Anal Biochem. 2009 Nov 15;394(2):284-6. doi: 10.1016/j.ab.2009.07.031. Epub 2009 Jul 25.
Luciferase genes have been used extensively for quantitative analysis in RNA interference (RNAi) and endogenous microRNA (miRNA) studies. However, one drawback is that determination of luciferase activity always requires that cells be killed, allowing less real-time information about a biological process to be obtained.
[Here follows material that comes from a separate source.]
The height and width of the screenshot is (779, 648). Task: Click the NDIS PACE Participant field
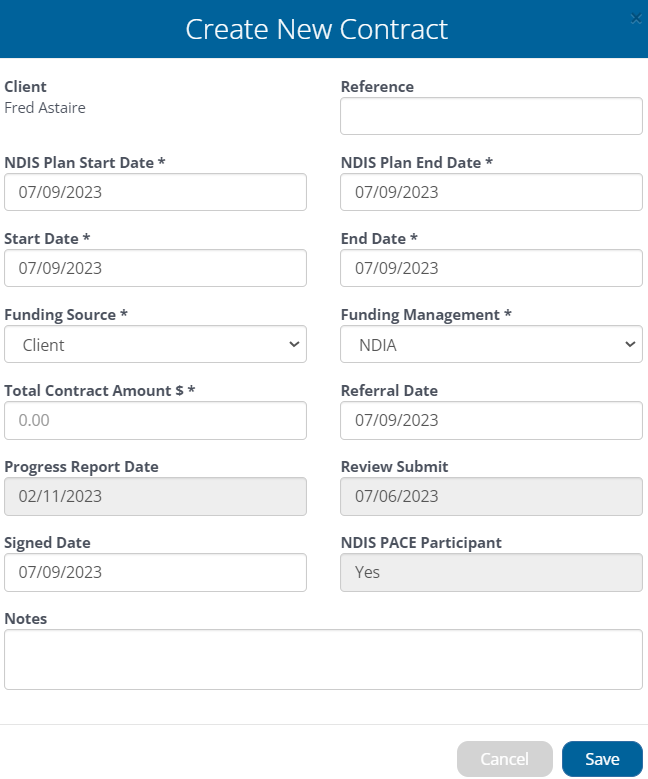coord(491,572)
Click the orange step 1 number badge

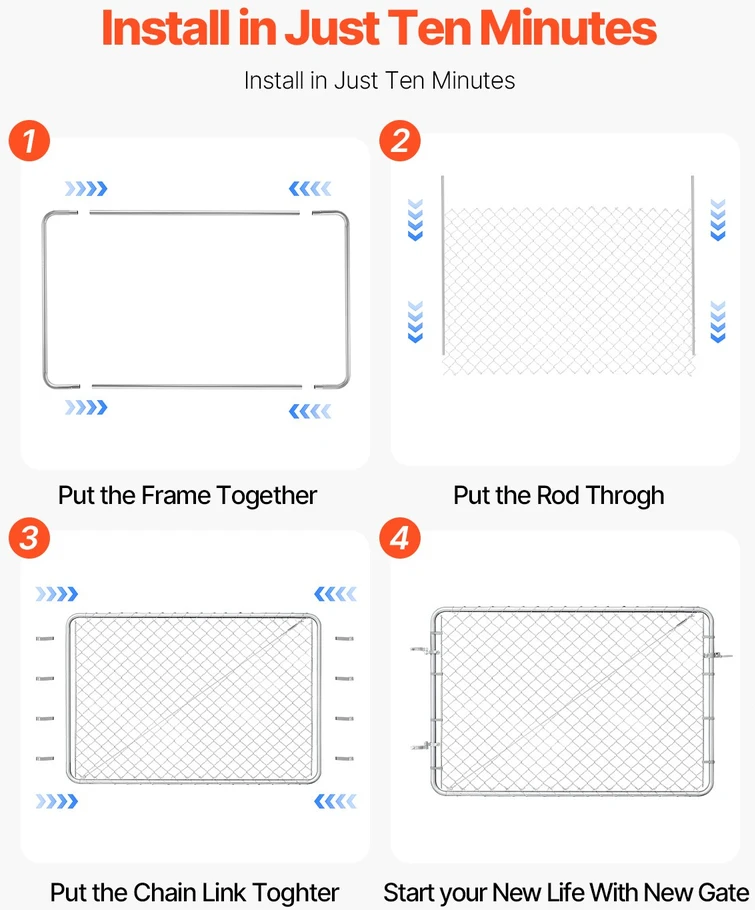[x=29, y=140]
Here we describe a triple-reporter plasmid for target miRNA analysis in which enhanced green fluorescent protein (EGFP) and Renilla luciferase (RLuci) are linked by "self-cleave" 2A under control of the CMV promoter. Firefly luciferase (FLuci) serves as internal control under control of another independent promoter. Our real-time system provides a convenient and improved approach for assessing messenger RNA silencing in vivo.
荧光素酶基因已广泛用于RNA干扰(RNAi)和内源性微小RNA(miRNA)研究中的定量分析。然而,一个缺点是荧光素酶活性的测定总是需要杀死细胞,从而减少了关于生物过程的实时信息。在这里,我们描述了一种用于靶miRNA分析的三报告质粒,其中增强型绿色荧光蛋白(EGFP)和海肾荧光素酶(RLuci)在巨细胞病毒(CMV)启动子的控制下通过“自切割”2A连接。萤火虫荧光素酶(FLuci)作为另一个独立启动子控制下的内参。我们的实时系统为评估体内信使RNA沉默提供了一种方便且改进的方法。